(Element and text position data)

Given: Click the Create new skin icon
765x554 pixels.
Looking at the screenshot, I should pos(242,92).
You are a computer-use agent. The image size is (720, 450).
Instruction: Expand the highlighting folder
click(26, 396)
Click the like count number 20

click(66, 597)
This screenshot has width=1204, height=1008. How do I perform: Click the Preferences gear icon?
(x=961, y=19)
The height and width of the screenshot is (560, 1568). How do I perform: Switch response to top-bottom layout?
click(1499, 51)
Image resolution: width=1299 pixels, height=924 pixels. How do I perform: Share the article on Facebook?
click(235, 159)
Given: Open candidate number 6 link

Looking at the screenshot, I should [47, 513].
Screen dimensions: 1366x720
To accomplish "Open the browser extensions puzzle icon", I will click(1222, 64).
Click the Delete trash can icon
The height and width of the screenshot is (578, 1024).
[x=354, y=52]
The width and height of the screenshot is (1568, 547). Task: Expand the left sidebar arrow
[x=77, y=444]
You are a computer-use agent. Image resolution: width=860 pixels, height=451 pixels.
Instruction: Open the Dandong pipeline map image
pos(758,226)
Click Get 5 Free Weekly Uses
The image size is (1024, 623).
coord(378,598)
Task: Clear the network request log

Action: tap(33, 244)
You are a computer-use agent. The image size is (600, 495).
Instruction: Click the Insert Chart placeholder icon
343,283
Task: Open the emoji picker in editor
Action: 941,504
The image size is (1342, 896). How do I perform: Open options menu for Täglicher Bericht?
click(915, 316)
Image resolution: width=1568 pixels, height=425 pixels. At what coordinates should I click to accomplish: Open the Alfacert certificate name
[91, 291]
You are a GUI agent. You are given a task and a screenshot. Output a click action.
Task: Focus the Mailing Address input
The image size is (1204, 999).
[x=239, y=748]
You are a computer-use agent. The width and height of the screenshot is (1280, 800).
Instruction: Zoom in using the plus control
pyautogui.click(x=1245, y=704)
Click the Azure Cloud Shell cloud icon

▸ **TASK DIRECTIONS**
Rewrite the entries from the line containing "The height and width of the screenshot is (560, 1568)." through the line containing "[x=77, y=444]", putting "LinkedIn" in place of "Facebook" and leaving everything else unchanged.

▸ **TASK ANSWER**
The height and width of the screenshot is (560, 1568). How do I perform: Switch response to top-bottom layout?
click(1499, 51)
Image resolution: width=1299 pixels, height=924 pixels. How do I perform: Share the article on LinkedIn?
click(235, 159)
Given: Open candidate number 6 link

Looking at the screenshot, I should [47, 513].
Screen dimensions: 1366x720
To accomplish "Open the browser extensions puzzle icon", I will click(1222, 64).
Click the Delete trash can icon
The height and width of the screenshot is (578, 1024).
[x=354, y=52]
The width and height of the screenshot is (1568, 547). Task: Expand the left sidebar arrow
[x=77, y=444]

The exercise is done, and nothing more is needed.